Todos esses movimentos e ações da sociedade civil e do Estado se constituem em embates contínuos e acirrados, conforme Marcia Ângela S. Aguiar indica sobre a reação no campo da academia, dos docentes e dos pesquisadores em construir várias cartas e moções pedindo a revogação da Reforma do Ensino Médio, lideradas pela CONAPE, ANPED, CNTE, CUT e capitaneadas pelo Movimento Revoga já! Sem contar o movimento de ocupação das escolas pelos estudantes em 2016, lembra a professora e ex-integrante do Conselho Nacional de Educação (CNE).  

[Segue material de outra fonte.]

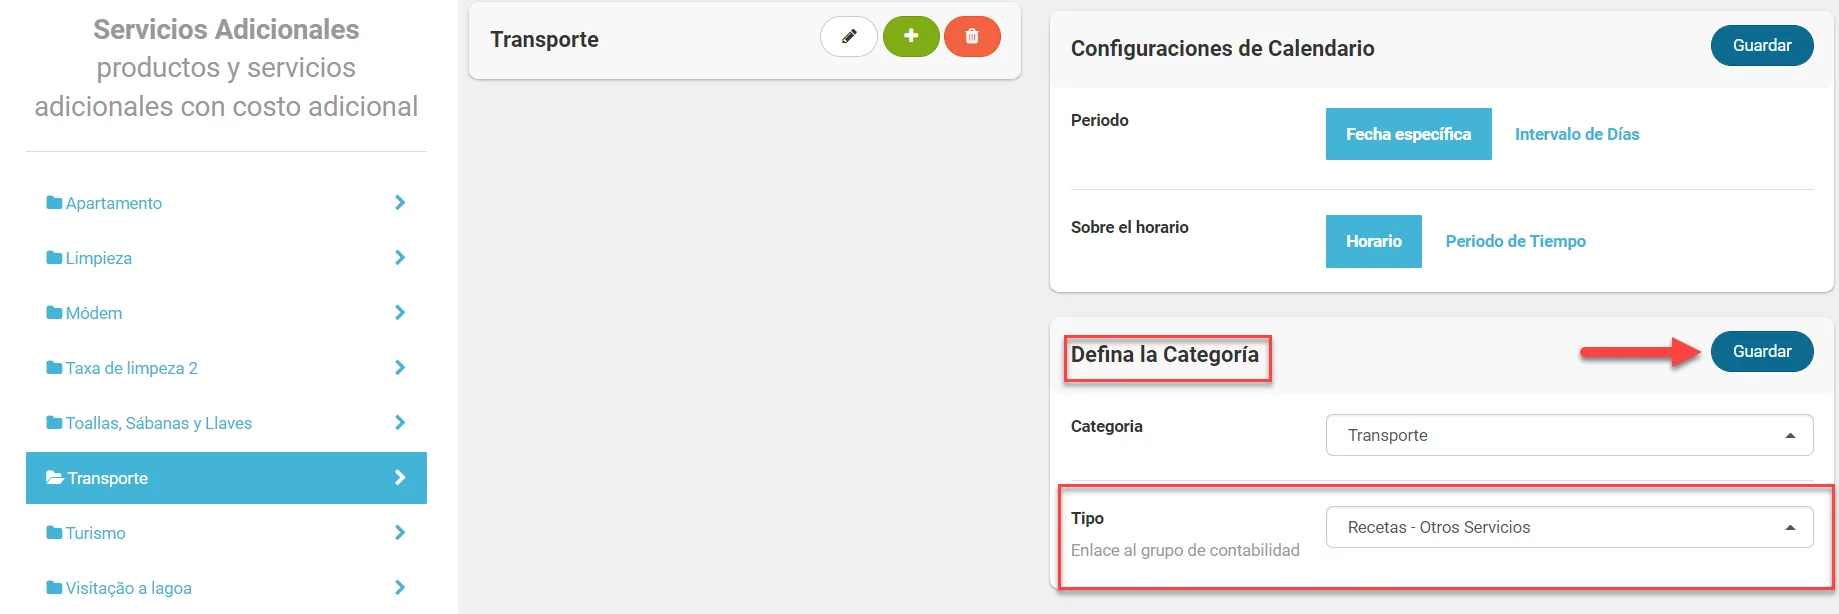Open the Tipo dropdown for accounting group
Image resolution: width=1839 pixels, height=614 pixels.
click(1569, 527)
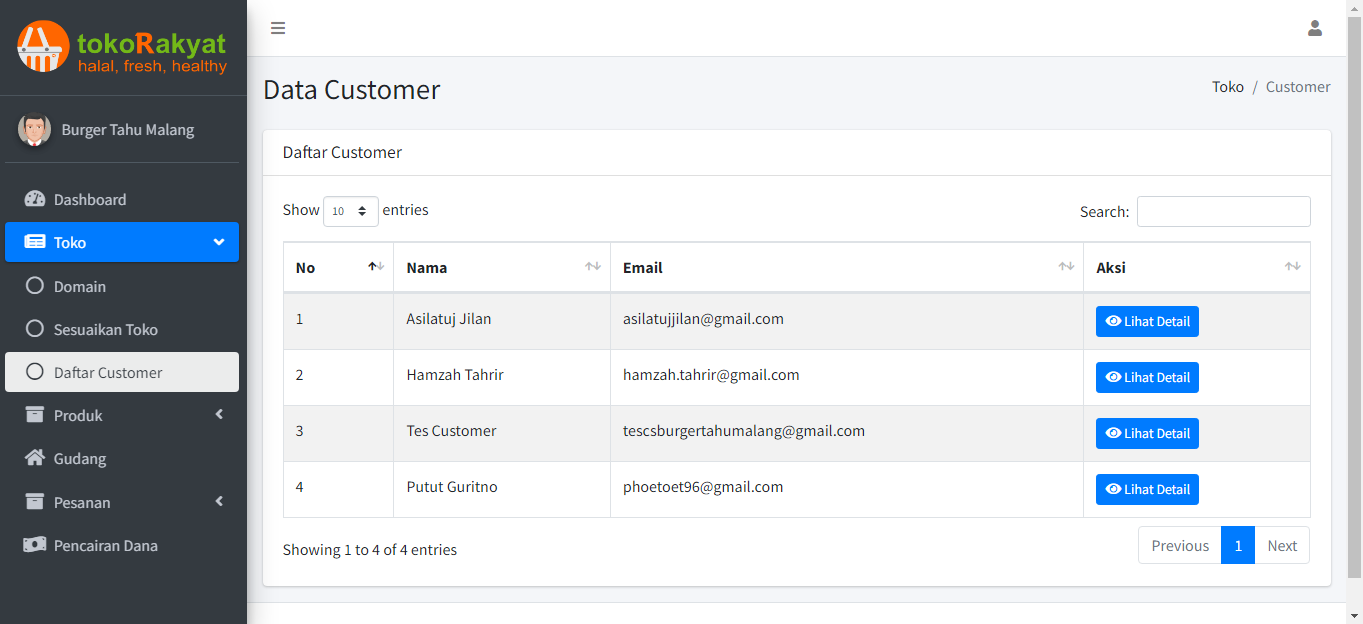Open the Pencairan Dana sidebar item
The width and height of the screenshot is (1363, 624).
tap(105, 545)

Suiany Carvalho Padilha analisa os efeitos da Reforma do Ensino Médio nos mestrados profissionais de ensino, voltados para a formação continuada dos professores. Esses mestrados têm se constituído em um espaço de reflexões sobre os currículos da educação básica e do ensino médio. Deste modo, esses mestrados reagirão e terão que enfrentar as novas configurações dos conhecimentos, das áreas e da vida dos docentes no cotidiano das escolas.   

O Dossiê é complementado com uma reportagem especial, conduzida pela jornalista Marcela de Aquino Bezerra Silva, bolsista da Coletiva. Nela, vê-se que os diagnósticos de Frigotto e das autoras dos artigos ficam evidenciados por meio dos depoimentos e análises de professores/as egressos/as do Mestrado Profissional de Sociologia em Rede Nacional (ProfSocio) e atuantes no Ensino Médio. São docentes e pesquisadores/as do Norte, Nordeste, Sudeste e Sul que partilham como esse desmanche curricular e a mudança de função da escola pública afetam os/as estudantes, as escolas e as carreiras dos/as professores/as. A partir desta seção, podemos ler as entrevistas transcritas e os infobox, conhecendo de perto o drama das perdas, mas também as possibilidades de reações e resistências. 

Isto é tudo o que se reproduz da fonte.